An occasional series recording English men and women who achieved great things for themselves and reflected well on the country of their birth.
Source the BBC, who again fall into the trap of calling an Englishwoman British.
The only woman in the French Foreign Legion
An English tennis-playing socialite became the only woman in the French Foreign Legion, leading a daring, wartime, desert escape. She would have been 100 this week and her story remains inspirational, writes biographer and friend Wendy Holden.
When I first met Susan Travers in a Paris nursing home in 1999, she was a papery-skinned 90-year-old who spoke with a cut-glass English accent. Unable to walk, she insisted that before we began I wheel her to a local restaurant for lunch.
There can have been few in the suburban restaurant who gave this frail old lady a second glance as she ate her omelette and drank a glass of champagne.

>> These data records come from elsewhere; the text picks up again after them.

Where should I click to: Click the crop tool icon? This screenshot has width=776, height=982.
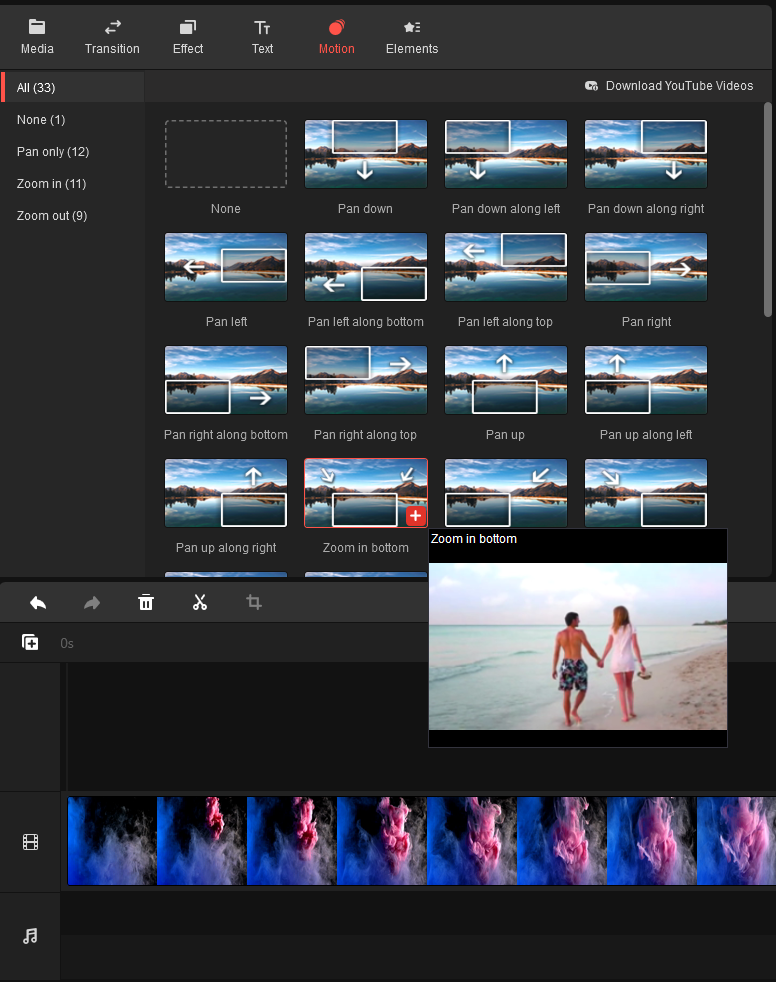click(254, 603)
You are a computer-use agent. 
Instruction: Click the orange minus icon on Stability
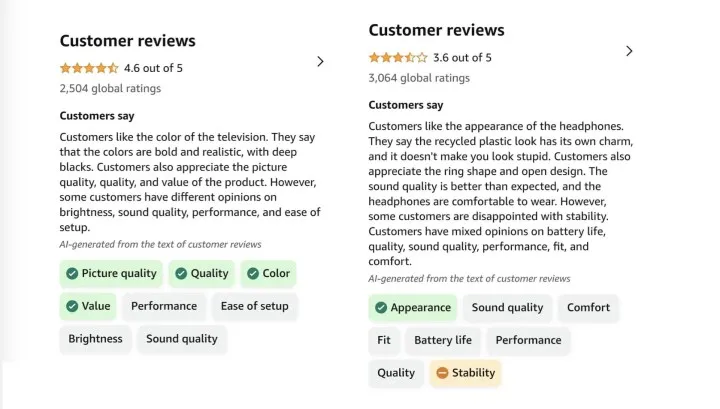pyautogui.click(x=442, y=373)
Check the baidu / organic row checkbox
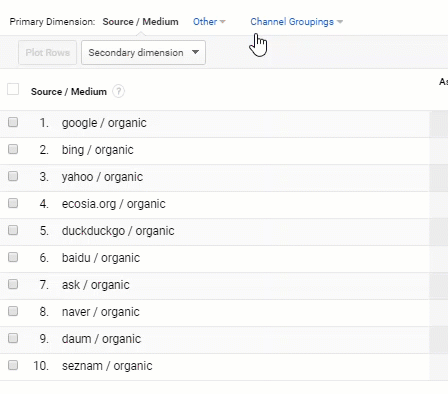The height and width of the screenshot is (394, 448). [13, 257]
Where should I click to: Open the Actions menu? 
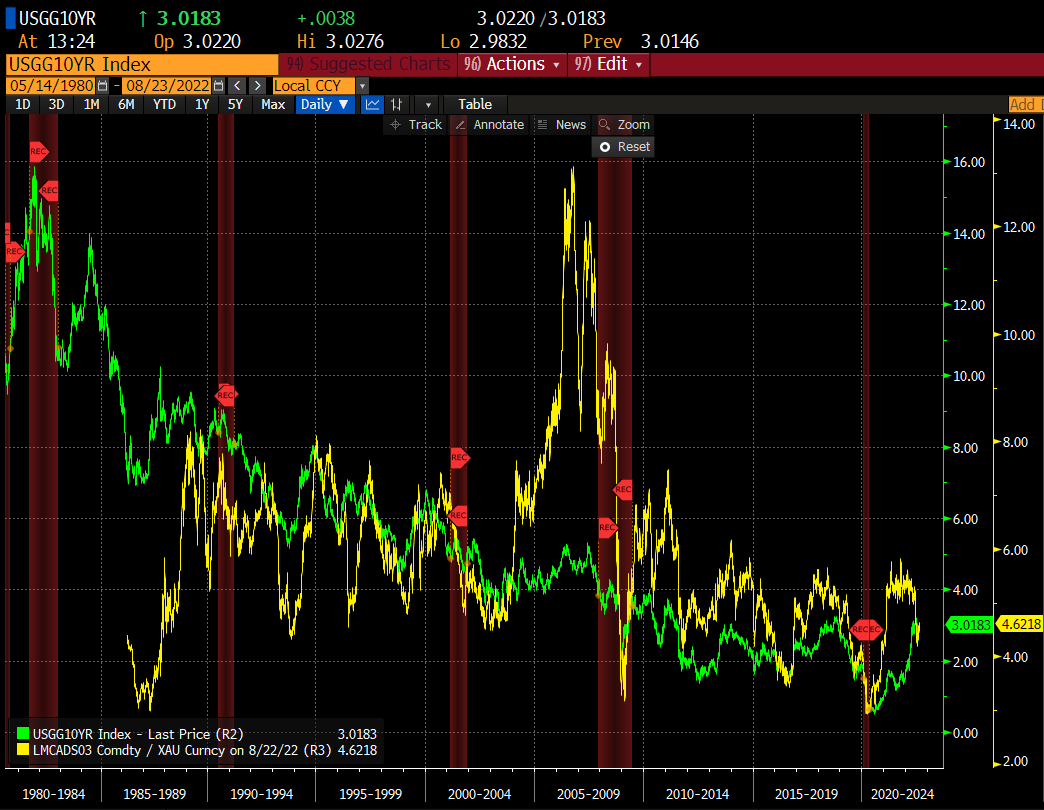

Unless, that is, they noticed the small coloured ribbons pinned to the lapel of her tweed suit.
One defined her as a recipient of the Legion d'Honneur, a French military honour established by Napoleon, others were for the Medaille Militaire and the Croix de Guerre. But the last red and blue ribbon was unique - it identified Travers as the only woman in the French Foreign Legion.
Born in southern England as the daughter of a Royal Navy admiral, but raised as a young tennis-playing socialite in the south of France, Travers was among thousands of women who joined the French Red Cross at the outbreak of the Second World War.
Trained as a nurse, she spurned that as being "far too messy" for the more exciting role of ambulance driver, joining the French expeditionary force to Finland to help in the Winter War against the Russians.